Ginsenoside compound K decreases presentation of citrullinated peptides by regulating autophagy-induced autoantigen activation.

OBJECTIVE

Citrullinated vimentin (cVIM) triggers the immune response and is the primary autoantigen of rheumatoid arthritis (RA). Ginsenoside compound K (CK), which exerts significant anti-inflammatory effects, was the objective of this study. We aimed to investigate the role and mechanism of CK in regulating presentation of citrullinated peptides.

METHODS

In RA fibroblast-like synoviocytes (RA-FLS), the expression of autoantigen cVIM, antigen presentation-related molecules, autophagy-related proteins, and autophagic flux were investigated. The effect of CK on the antigen presentation capability of FLS was also examined under conditions of autophagy induction and inhibition.
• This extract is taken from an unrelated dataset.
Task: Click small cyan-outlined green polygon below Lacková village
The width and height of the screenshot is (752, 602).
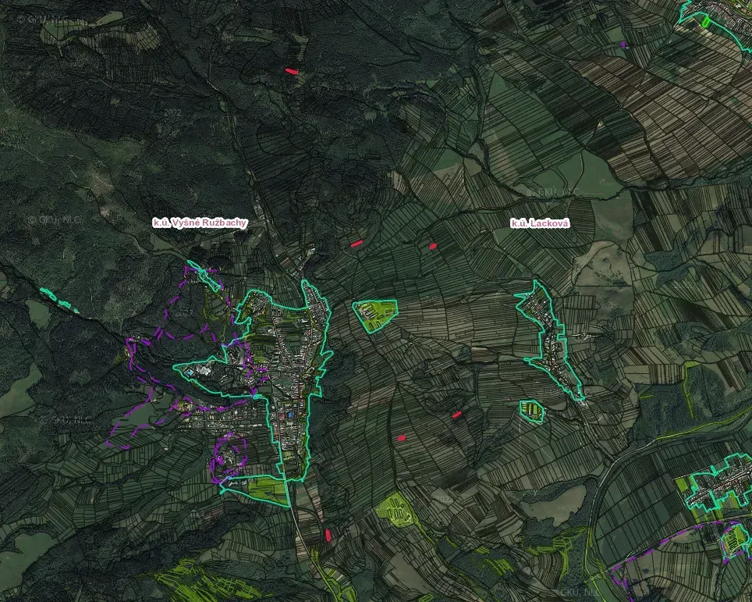Action: tap(532, 411)
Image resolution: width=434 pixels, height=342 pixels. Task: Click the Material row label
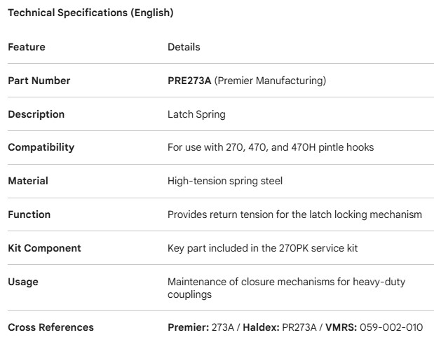28,181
Finally, Wistar rats were immunized with cVIM to evaluate the therapeutic effect of CK in an RA model.

RESULTS

In RA-FLS, CK mitigated the expression of cVIM, autophagy-associated proteins, and antigen presentation-related molecules. This regulatory effect was associated with autophagy. cVIM-immunized rats exhibited more severe arthritis and higher levels of anti-CCP antibodies than those with adjuvant- and vimentin (VIM)-induced arthritis. CK significantly alleviated arthritis inflammation in cVIM-immunized rats.

CONCLUSIONS

CK alleviates cVIM-induced arthritis symptoms, with the regulation of autophagy presenting a key cellular event involved in cVIM generation and RA-FLS antigen-presenting ability.